Top of Source data

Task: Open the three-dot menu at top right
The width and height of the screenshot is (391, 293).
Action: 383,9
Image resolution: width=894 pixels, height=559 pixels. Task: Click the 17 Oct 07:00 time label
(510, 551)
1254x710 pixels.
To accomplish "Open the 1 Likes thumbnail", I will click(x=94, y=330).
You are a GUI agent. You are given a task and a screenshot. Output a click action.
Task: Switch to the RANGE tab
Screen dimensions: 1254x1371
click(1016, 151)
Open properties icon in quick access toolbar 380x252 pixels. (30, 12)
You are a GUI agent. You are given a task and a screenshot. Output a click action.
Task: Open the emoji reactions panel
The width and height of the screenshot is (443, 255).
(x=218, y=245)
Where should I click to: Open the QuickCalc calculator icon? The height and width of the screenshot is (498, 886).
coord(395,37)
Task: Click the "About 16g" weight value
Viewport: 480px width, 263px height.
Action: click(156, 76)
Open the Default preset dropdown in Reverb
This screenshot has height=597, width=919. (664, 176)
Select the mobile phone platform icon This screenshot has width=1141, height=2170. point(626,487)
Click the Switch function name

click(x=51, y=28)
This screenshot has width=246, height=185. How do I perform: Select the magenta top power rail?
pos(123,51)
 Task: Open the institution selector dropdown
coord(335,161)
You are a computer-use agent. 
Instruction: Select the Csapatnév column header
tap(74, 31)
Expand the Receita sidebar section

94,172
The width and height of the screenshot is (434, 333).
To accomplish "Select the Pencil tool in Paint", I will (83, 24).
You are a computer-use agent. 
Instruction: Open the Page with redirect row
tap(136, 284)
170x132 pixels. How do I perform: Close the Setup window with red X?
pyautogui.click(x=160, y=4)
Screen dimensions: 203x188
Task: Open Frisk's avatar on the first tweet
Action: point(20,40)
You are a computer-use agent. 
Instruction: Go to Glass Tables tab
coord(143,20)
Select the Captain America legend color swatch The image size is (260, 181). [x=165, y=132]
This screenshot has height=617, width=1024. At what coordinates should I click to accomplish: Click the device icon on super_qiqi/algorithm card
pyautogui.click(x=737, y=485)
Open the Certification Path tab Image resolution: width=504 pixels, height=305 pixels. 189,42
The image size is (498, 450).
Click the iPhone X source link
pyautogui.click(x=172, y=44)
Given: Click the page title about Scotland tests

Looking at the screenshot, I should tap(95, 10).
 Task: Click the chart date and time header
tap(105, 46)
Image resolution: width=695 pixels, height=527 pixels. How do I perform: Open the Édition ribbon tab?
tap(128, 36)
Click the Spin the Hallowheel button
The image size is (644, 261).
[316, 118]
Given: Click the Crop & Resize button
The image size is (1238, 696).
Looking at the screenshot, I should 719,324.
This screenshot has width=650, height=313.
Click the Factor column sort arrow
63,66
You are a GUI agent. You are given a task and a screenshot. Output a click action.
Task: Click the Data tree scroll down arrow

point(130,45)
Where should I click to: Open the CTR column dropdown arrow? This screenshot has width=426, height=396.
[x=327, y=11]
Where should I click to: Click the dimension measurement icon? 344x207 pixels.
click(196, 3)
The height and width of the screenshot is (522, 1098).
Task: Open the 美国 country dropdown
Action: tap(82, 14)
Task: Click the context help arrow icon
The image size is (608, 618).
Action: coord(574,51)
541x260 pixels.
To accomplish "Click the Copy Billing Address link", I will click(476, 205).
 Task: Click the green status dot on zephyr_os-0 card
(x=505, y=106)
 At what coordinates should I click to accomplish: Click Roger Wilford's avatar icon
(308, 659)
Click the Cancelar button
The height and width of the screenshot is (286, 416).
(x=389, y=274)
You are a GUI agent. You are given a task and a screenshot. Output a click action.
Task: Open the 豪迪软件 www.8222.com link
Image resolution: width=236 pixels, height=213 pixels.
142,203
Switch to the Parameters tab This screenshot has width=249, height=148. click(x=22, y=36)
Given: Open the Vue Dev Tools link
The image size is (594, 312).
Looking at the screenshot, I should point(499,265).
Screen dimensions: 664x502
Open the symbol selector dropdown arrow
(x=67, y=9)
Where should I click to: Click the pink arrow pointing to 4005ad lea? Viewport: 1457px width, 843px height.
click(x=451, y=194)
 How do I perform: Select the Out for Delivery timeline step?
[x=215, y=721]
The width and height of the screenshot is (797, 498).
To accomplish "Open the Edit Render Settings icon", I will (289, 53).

Bottom of Source data

## What is required
Output only a verbatim copy of the lines spanning from the line that contains "The image size is (594, 312)." to the end of the records above.

## Answer section
The image size is (594, 312).
Looking at the screenshot, I should point(499,265).
Screen dimensions: 664x502
Open the symbol selector dropdown arrow
(x=67, y=9)
Where should I click to: Click the pink arrow pointing to 4005ad lea? Viewport: 1457px width, 843px height.
click(x=451, y=194)
 How do I perform: Select the Out for Delivery timeline step?
[x=215, y=721]
The width and height of the screenshot is (797, 498).
To accomplish "Open the Edit Render Settings icon", I will (289, 53).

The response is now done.